▶ _SOURCE MATERIAL_

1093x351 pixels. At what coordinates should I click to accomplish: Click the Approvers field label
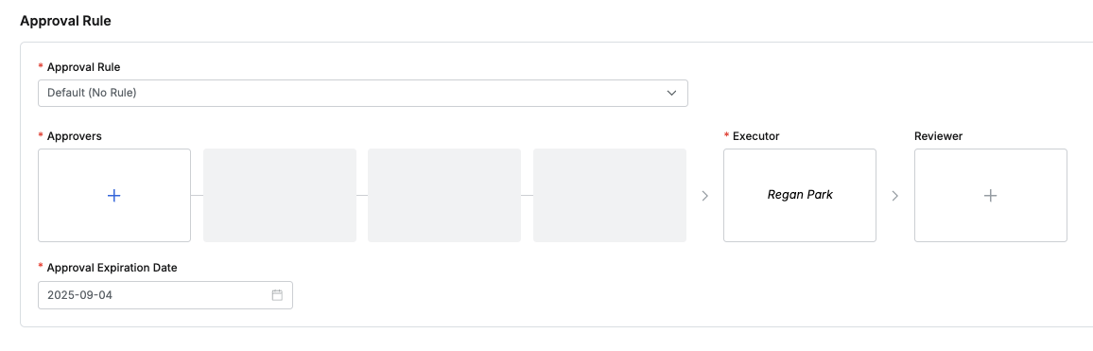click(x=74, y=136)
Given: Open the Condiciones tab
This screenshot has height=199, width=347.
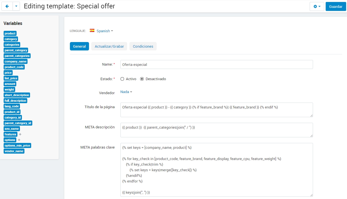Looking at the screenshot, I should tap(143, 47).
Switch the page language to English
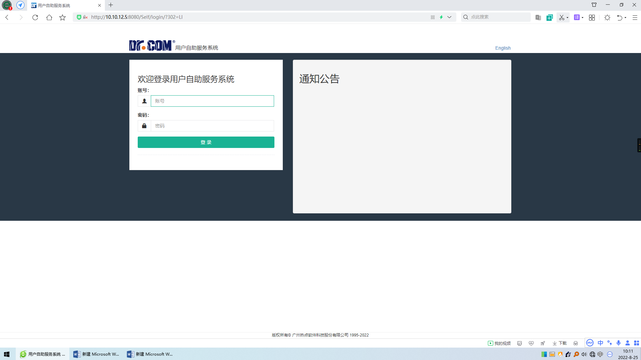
* * *
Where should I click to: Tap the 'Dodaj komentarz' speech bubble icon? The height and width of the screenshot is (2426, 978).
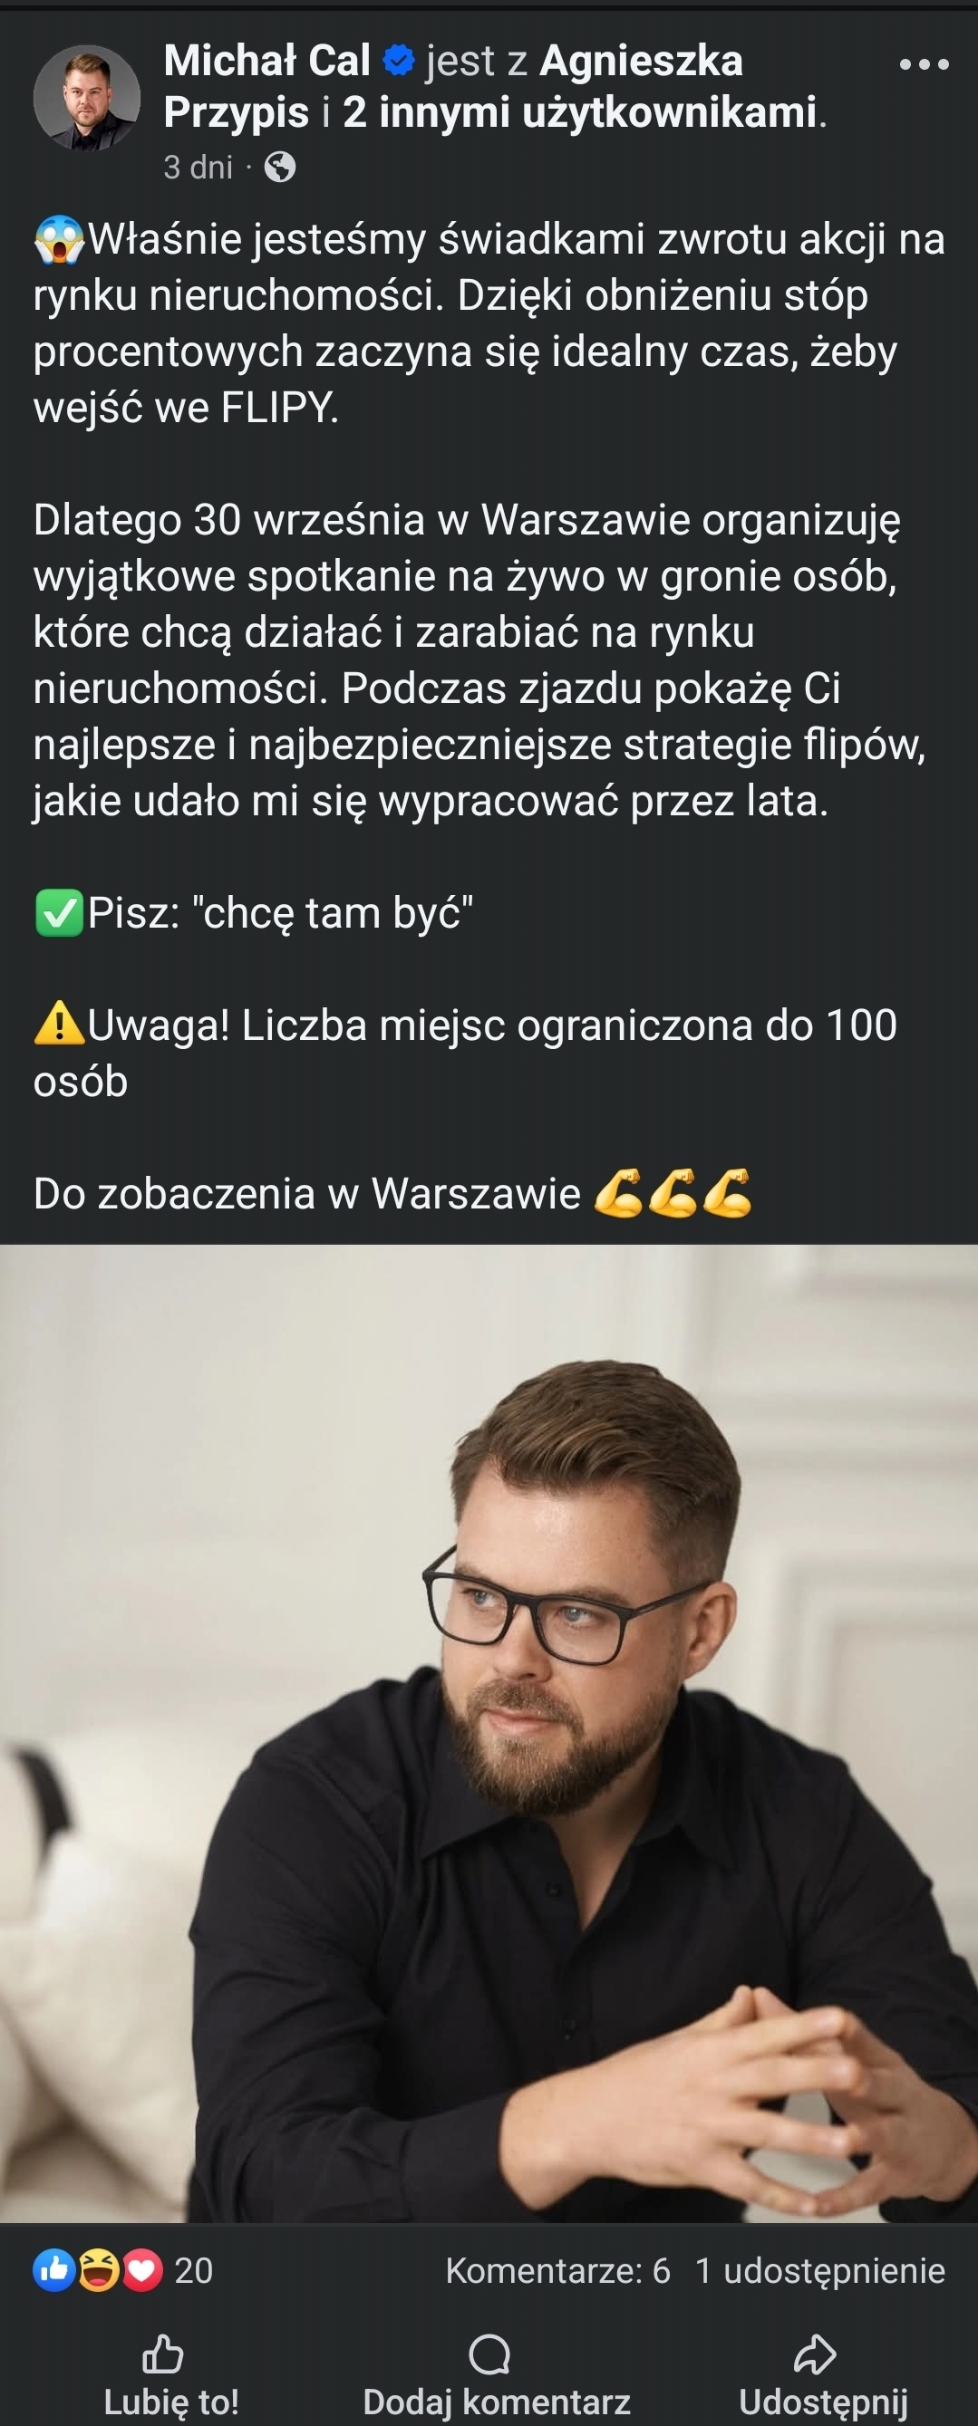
...
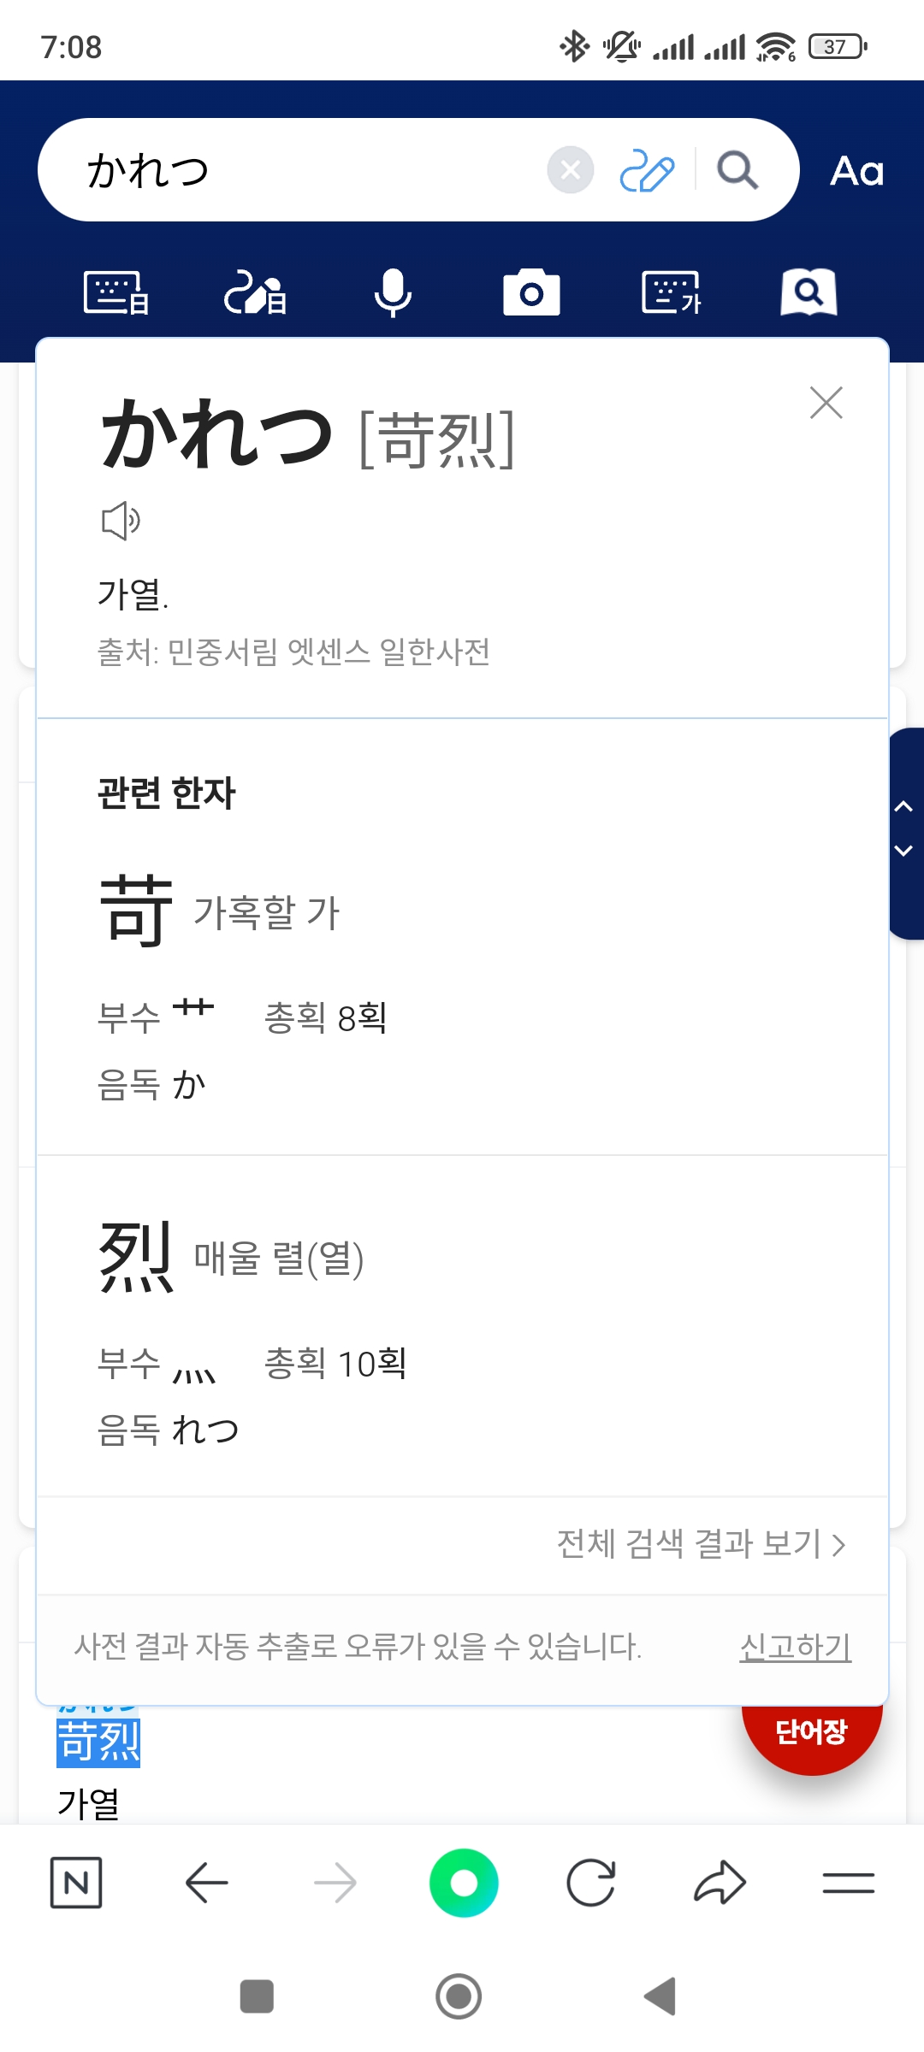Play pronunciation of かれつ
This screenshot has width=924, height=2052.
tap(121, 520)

▶ _WHAT YOU SHOULD DO_
In the entries above, find the line with "This screenshot has height=199, width=347." and the line with "Switch the page language to English". Write out exactly those two lines and every line between them, pictures excluded.

▶ _REPLY_
This screenshot has height=199, width=347.
Looking at the screenshot, I should tap(143, 47).
Switch the page language to English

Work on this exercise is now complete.